Top of Provided records

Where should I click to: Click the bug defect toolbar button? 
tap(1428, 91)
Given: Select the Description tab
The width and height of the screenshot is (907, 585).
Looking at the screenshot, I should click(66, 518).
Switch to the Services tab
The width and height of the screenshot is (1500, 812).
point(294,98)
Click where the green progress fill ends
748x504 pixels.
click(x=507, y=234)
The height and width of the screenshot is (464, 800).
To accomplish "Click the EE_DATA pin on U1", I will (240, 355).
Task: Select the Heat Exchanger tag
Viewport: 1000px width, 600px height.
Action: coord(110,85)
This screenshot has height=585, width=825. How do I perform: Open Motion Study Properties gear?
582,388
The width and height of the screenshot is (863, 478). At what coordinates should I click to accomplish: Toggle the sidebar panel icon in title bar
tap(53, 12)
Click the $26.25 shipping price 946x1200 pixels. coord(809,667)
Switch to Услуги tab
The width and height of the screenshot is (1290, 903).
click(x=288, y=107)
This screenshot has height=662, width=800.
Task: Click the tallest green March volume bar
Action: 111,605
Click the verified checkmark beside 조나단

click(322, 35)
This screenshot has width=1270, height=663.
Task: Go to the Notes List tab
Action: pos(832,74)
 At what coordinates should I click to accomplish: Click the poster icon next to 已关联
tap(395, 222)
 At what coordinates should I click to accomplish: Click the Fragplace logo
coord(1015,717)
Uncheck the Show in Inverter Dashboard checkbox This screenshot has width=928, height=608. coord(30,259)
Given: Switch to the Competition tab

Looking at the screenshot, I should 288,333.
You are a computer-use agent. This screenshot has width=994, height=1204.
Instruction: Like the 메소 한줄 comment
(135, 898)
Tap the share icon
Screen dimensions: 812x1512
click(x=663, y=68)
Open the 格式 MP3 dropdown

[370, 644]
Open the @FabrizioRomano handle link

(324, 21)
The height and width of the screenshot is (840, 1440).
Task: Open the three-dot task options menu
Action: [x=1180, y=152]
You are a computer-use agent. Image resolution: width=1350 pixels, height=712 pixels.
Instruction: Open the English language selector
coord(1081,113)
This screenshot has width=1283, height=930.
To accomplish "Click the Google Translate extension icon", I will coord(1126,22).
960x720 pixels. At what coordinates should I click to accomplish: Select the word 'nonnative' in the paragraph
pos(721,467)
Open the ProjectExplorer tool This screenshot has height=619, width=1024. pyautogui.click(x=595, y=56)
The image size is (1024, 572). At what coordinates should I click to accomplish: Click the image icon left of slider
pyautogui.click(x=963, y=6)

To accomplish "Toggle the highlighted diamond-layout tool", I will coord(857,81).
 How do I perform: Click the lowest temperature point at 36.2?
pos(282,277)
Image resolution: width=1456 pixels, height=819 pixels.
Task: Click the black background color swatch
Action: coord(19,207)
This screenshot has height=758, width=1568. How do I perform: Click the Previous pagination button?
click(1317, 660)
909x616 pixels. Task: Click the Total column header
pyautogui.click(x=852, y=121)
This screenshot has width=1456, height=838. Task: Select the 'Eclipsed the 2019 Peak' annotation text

Bottom of Provided records

**Exercise requirements:**
Lines from the start of the records through the one containing "You are a computer-use agent. This" are what should be retyped, exactly and in full, both ends included.

**Response area:**
Where should I click to: Click the bug defect toolbar button? 
tap(1428, 91)
Given: Select the Description tab
The width and height of the screenshot is (907, 585).
Looking at the screenshot, I should click(66, 518).
Switch to the Services tab
The width and height of the screenshot is (1500, 812).
point(294,98)
Click where the green progress fill ends
748x504 pixels.
click(x=507, y=234)
The height and width of the screenshot is (464, 800).
To accomplish "Click the EE_DATA pin on U1", I will (240, 355).
Task: Select the Heat Exchanger tag
Viewport: 1000px width, 600px height.
Action: coord(110,85)
This screenshot has height=585, width=825. How do I perform: Open Motion Study Properties gear?
582,388
The width and height of the screenshot is (863, 478). At what coordinates should I click to accomplish: Toggle the sidebar panel icon in title bar
tap(53, 12)
Click the $26.25 shipping price 946x1200 pixels. coord(809,667)
Switch to Услуги tab
The width and height of the screenshot is (1290, 903).
click(x=288, y=107)
This screenshot has height=662, width=800.
Task: Click the tallest green March volume bar
Action: 111,605
Click the verified checkmark beside 조나단

click(322, 35)
This screenshot has width=1270, height=663.
Task: Go to the Notes List tab
Action: pos(832,74)
 At what coordinates should I click to accomplish: Click the poster icon next to 已关联
tap(395, 222)
 At what coordinates should I click to accomplish: Click the Fragplace logo
coord(1015,717)
Uncheck the Show in Inverter Dashboard checkbox This screenshot has width=928, height=608. coord(30,259)
Given: Switch to the Competition tab

Looking at the screenshot, I should 288,333.
You are a computer-use agent. This screenshot has width=994, height=1204.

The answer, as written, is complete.